WHAT THE TASK REQUIRES:
Images are to be left out; everything else in the listing should be repeated exactly.

INFORMATION:
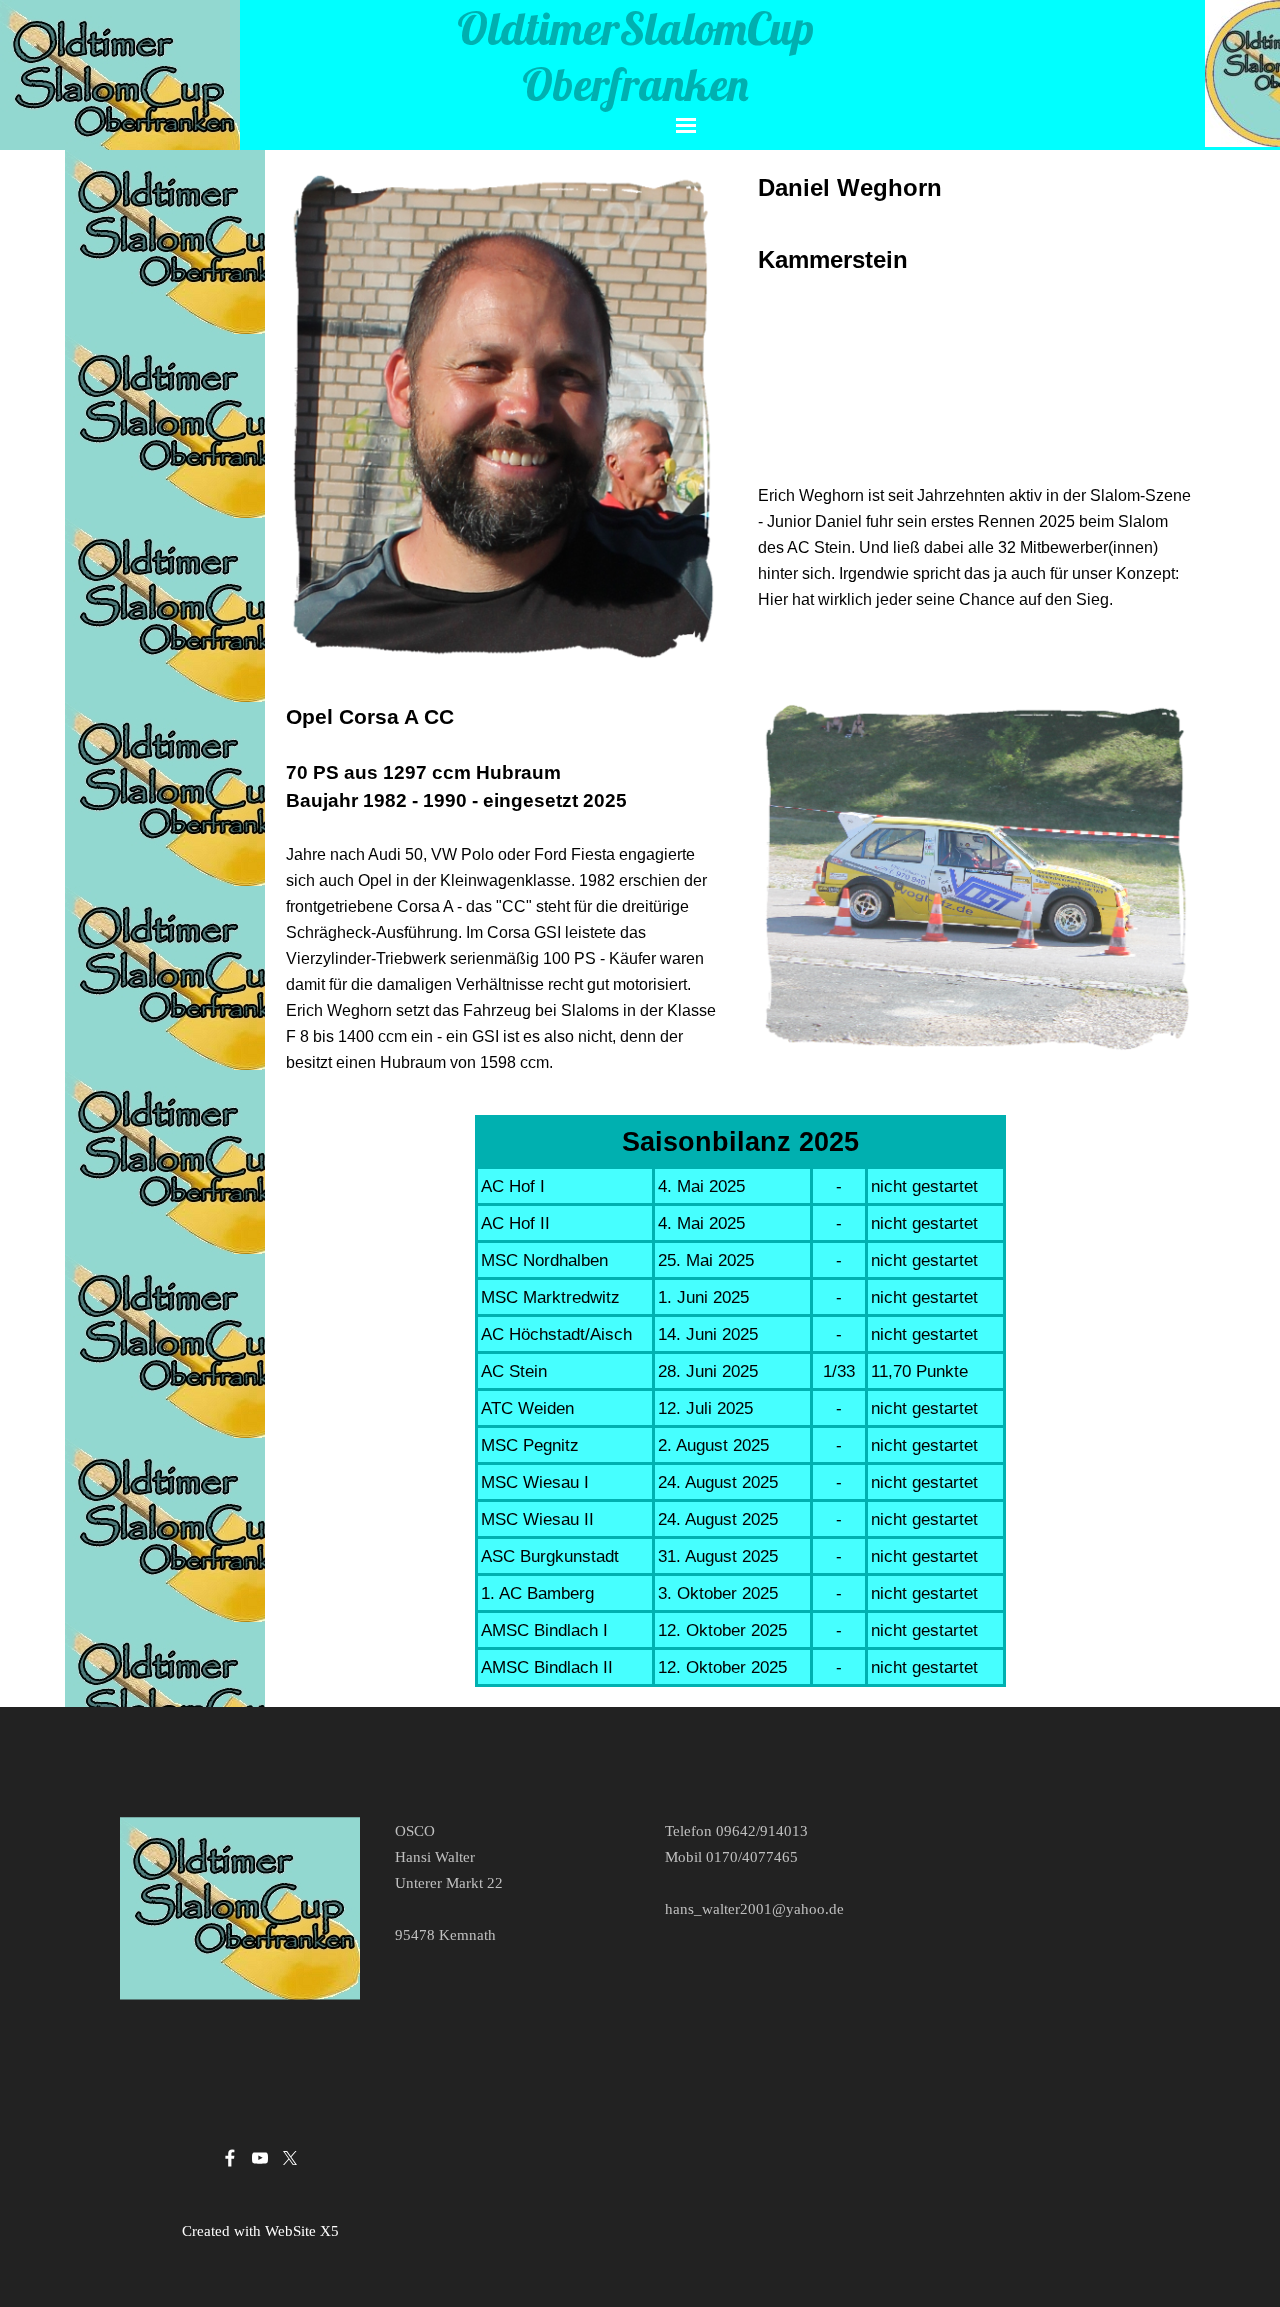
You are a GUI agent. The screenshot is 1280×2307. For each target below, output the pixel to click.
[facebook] (230, 2158)
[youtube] (260, 2158)
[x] (290, 2158)
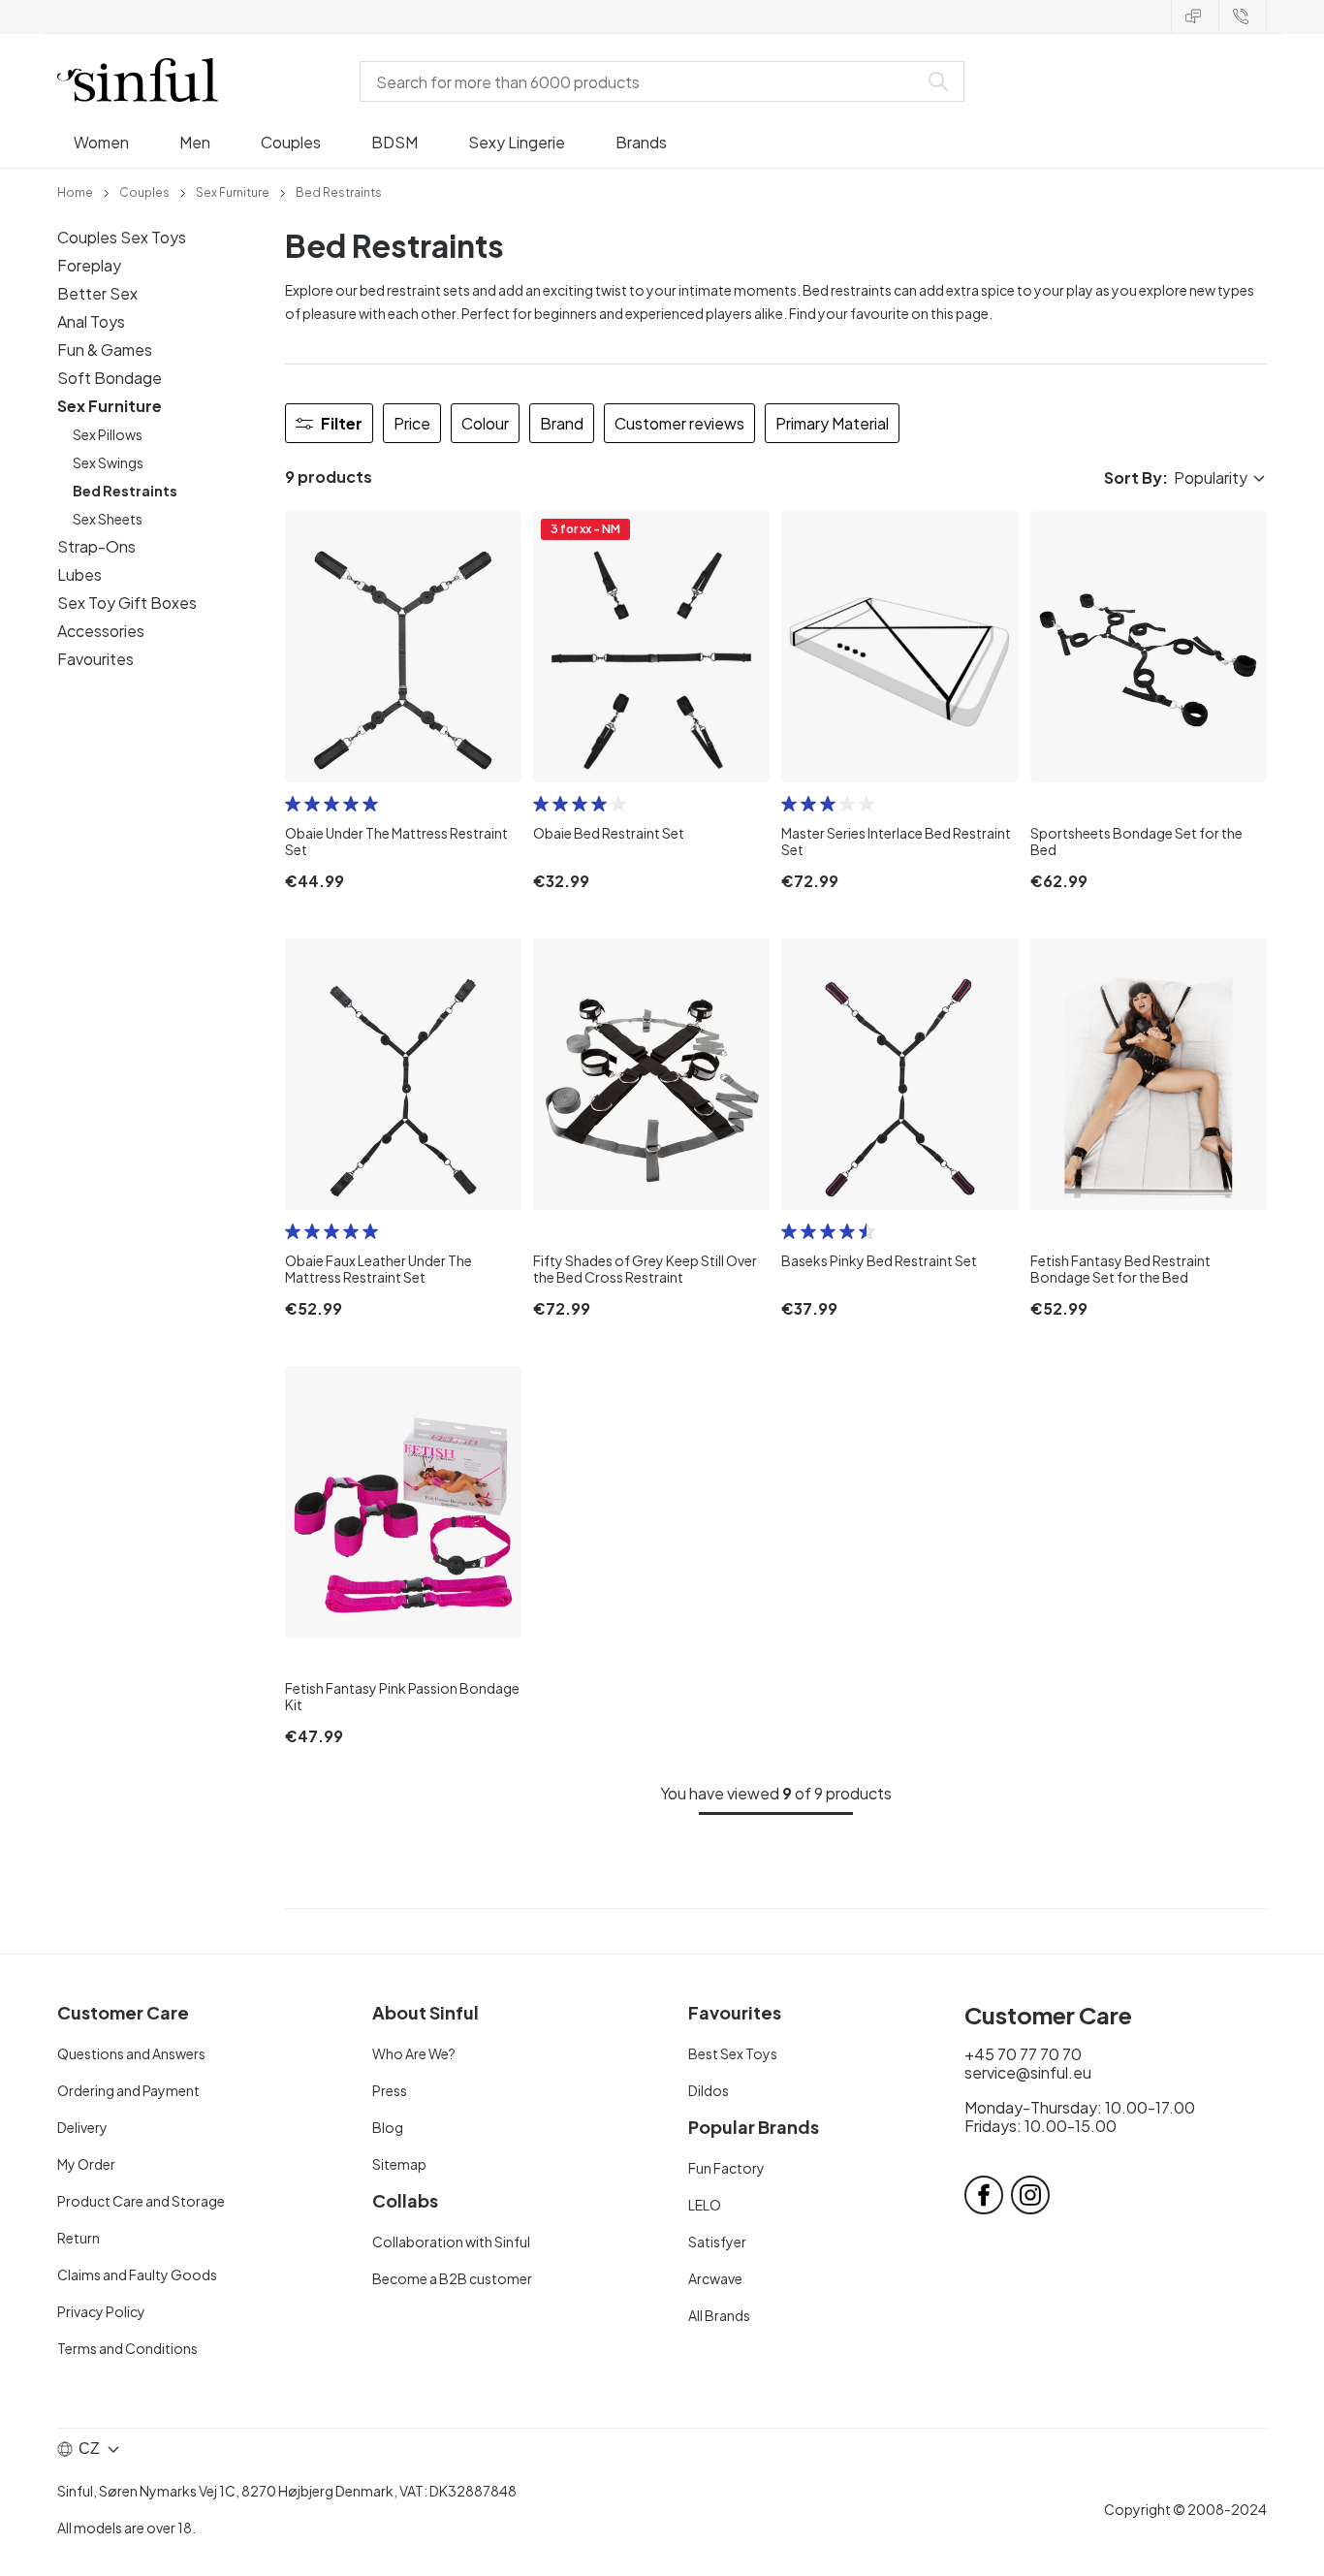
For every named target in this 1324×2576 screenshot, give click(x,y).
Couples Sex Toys (121, 237)
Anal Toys (91, 321)
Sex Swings (108, 462)
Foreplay (89, 265)
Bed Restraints (125, 490)
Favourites (95, 659)
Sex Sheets (107, 518)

PROBLEM SOLUTION:
You are a GUI agent. The screenshot is 1280×2307. For each target below, output the pixel to click.
[facebook] (230, 2158)
[youtube] (260, 2158)
[x] (290, 2158)
For every named target in this 1324×2576 screenshot, give click(x,y).
Couples Sex Toys (121, 237)
Anal Toys (91, 321)
Sex Swings (108, 462)
Foreplay (89, 265)
Bed Restraints (125, 490)
Favourites (95, 659)
Sex Sheets (107, 518)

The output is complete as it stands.